- EXERCISE PROMPT -
Reproduce without change the part of the material that opens with the line containing "has height=1114, width=1946." and runs through the end of the material.

- GIVEN DATA -
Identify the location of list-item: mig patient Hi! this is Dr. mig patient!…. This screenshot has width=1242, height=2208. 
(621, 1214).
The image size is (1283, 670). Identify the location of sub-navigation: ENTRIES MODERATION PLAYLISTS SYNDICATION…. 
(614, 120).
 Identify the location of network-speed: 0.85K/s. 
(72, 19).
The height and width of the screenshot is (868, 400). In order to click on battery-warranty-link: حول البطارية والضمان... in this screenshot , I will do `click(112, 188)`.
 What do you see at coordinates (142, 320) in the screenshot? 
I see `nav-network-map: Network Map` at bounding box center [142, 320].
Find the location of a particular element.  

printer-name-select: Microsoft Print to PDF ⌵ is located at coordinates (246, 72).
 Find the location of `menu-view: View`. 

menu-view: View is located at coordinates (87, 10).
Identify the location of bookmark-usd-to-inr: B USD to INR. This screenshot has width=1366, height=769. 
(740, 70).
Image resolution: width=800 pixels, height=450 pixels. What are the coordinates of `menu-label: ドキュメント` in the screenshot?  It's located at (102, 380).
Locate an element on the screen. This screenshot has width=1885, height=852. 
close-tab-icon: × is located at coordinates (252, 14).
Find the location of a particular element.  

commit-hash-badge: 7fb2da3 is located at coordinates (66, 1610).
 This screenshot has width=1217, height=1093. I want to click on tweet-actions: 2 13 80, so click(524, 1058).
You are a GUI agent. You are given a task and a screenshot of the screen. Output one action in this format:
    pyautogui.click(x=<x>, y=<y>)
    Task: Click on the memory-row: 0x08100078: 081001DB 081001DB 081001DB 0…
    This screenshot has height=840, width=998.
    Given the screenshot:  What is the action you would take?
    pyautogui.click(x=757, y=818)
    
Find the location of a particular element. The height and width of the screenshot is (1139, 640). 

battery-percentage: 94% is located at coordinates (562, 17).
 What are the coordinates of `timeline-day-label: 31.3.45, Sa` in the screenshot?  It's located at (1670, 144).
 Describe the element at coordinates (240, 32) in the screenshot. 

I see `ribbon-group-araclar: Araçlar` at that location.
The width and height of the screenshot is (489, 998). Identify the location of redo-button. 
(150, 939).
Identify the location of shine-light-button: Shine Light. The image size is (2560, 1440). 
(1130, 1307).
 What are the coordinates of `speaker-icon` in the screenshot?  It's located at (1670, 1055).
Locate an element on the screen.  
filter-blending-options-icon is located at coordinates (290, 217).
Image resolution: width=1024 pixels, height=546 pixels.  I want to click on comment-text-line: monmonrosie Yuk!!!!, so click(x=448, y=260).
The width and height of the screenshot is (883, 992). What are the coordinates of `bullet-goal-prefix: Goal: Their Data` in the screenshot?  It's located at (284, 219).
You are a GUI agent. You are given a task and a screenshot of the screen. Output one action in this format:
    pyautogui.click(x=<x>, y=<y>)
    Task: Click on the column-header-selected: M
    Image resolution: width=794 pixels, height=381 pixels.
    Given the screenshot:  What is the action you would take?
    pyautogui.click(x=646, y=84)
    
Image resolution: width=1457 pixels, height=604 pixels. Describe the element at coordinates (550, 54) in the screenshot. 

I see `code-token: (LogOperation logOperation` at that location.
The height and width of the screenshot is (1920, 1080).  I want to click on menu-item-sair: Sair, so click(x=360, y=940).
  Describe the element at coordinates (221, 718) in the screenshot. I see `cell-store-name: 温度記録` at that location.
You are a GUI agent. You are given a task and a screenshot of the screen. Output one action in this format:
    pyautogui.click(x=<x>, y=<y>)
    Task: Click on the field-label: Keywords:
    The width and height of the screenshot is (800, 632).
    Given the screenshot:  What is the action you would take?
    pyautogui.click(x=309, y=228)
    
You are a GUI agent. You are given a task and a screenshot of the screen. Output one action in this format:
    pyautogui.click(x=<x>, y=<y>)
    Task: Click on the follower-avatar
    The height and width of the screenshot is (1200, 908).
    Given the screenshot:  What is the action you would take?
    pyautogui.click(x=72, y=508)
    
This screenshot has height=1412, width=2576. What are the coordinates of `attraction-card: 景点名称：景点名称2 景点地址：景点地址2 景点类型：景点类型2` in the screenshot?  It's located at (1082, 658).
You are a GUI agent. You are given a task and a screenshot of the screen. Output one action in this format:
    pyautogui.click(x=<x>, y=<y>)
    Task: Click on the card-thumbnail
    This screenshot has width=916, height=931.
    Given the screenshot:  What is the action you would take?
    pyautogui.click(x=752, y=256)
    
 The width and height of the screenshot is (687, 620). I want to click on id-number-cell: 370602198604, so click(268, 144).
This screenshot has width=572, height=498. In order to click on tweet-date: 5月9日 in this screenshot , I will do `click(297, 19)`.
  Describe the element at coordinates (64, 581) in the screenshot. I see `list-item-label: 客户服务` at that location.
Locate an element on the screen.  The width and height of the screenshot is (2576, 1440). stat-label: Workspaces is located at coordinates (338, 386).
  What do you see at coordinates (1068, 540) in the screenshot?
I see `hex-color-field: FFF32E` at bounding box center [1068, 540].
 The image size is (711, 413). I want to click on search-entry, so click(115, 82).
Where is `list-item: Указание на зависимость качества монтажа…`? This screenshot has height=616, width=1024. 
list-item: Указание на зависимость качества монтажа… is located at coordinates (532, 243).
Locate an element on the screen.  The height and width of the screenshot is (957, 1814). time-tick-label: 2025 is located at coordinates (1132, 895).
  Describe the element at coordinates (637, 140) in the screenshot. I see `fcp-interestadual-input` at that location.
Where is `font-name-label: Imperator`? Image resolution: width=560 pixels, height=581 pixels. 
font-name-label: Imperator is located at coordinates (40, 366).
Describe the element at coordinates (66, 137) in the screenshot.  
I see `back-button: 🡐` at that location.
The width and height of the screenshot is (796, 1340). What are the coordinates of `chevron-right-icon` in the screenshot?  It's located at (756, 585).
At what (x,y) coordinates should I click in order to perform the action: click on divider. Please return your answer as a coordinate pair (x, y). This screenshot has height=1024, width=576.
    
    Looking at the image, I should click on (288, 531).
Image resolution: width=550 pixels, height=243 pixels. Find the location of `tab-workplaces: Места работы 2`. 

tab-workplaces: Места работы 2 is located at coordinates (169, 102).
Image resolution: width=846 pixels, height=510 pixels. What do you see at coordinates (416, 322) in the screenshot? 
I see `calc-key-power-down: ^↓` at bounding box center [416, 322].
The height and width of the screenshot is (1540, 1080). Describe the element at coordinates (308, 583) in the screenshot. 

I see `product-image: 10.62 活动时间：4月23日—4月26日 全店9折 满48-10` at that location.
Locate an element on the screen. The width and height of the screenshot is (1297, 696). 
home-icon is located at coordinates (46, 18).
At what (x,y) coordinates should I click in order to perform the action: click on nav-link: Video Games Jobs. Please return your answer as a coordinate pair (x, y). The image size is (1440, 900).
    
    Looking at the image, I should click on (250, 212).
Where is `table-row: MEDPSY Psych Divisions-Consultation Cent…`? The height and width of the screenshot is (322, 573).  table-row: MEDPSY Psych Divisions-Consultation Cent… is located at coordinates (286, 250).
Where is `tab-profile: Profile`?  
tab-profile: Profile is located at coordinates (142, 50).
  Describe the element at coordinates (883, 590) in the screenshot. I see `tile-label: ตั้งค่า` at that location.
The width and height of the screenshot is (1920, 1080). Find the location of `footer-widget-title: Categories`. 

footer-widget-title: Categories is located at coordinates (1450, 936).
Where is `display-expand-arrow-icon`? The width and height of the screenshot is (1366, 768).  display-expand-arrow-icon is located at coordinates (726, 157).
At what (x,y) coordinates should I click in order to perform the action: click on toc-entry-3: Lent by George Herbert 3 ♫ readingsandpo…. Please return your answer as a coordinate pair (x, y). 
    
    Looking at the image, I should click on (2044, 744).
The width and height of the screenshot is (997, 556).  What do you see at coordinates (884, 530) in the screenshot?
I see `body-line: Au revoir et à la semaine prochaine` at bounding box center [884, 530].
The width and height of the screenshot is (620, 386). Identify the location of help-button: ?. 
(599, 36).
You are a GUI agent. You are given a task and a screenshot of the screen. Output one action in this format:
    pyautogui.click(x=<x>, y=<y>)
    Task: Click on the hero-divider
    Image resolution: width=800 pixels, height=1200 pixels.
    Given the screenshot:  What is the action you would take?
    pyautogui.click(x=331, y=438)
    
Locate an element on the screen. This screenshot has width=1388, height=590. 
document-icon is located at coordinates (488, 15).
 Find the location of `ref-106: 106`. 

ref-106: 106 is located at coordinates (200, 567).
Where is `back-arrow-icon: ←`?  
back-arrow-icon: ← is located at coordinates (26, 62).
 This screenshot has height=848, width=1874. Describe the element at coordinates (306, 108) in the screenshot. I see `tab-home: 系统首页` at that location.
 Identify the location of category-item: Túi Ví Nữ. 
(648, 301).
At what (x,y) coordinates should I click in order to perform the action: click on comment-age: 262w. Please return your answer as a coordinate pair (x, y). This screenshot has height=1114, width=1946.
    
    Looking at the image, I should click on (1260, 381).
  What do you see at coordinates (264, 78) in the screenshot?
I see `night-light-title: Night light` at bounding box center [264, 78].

- TASK ANSWER -
At what (x,y) coordinates should I click in order to perform the action: click on comment-age: 262w. Please return your answer as a coordinate pair (x, y). This screenshot has height=1114, width=1946.
    
    Looking at the image, I should click on (1260, 381).
  What do you see at coordinates (264, 78) in the screenshot?
I see `night-light-title: Night light` at bounding box center [264, 78].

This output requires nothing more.